Il Brasile elimina la forward guidance

Nella giornata di mercoledì si è rinuito anche il Copom, il comitato di politica monetaria del Banco Central do Brasil. Anche in questo caso il tasso di riferimento, il Selic, è stato lasciato inalterato; contrariamente al caso turco, il tasso di riferimento brasiliano è però fermo al 2%, livello di minimo storico, in linea con il generale approccio accomodante adottato dalla maggior parte delle banche centrali mondiali a fronte della crisi Covid.

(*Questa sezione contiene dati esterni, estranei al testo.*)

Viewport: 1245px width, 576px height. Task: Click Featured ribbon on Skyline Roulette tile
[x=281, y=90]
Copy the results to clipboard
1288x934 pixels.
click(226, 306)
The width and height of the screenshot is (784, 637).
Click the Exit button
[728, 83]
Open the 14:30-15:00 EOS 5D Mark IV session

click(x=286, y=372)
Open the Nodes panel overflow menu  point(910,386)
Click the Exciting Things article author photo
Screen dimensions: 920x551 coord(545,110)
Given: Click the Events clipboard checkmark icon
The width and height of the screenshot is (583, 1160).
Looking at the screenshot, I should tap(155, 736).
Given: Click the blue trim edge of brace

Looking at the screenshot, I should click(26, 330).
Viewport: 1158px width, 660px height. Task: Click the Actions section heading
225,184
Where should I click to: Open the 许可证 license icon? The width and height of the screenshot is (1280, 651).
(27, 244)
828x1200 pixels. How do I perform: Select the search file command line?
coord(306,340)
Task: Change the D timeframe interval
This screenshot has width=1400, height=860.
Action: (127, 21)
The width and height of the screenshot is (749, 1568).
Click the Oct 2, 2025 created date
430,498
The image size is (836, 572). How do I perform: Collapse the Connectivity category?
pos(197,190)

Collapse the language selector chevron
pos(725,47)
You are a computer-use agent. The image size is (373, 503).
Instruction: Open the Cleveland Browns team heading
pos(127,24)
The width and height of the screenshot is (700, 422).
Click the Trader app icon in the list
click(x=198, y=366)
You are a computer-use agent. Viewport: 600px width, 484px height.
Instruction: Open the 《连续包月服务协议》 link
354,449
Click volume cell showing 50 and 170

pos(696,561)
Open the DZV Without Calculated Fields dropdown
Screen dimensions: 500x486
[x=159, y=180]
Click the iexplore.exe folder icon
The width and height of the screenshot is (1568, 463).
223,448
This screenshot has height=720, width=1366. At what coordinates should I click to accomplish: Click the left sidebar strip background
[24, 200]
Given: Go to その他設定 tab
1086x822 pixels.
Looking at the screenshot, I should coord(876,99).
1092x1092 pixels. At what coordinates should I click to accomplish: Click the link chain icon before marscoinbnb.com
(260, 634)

Brasile: tasso di politica monetaria (%)
Fonte: DailyDataLab.

mpr

Ciò che ha suscitato particolare attenzione nelle dichiarazioni di politica monetaria della banca centrale brasiliana è stata la decisione di eliminare la forward guidance, introdotta nel comitato di agosto, ovvero l’impegno a mantenere bassi tassi d’interesse su un orizzonte temporale indefinito. Tale decisione si lega alla dinamica dell’inflazione, che ha mostrato negli ultimi mesi un’accelerazione maggiore delle attese, in relazione all’aumento dei prezzi delle commodity ed i loro effetti sui prezzi degli alimentari e del carburante.
Sebbene la rimozione della forward guidance non implichi meccanicamente un aumento dei tassi, a fronte di una situazione emergenziale che necessita ancora stimoli monetari, la banca centrale brasiliana, guardando all’obiettivo della stabilità dei prezzi, prepara quindi nella cassetta degli attrezzi la possibilità di una normalizzazione.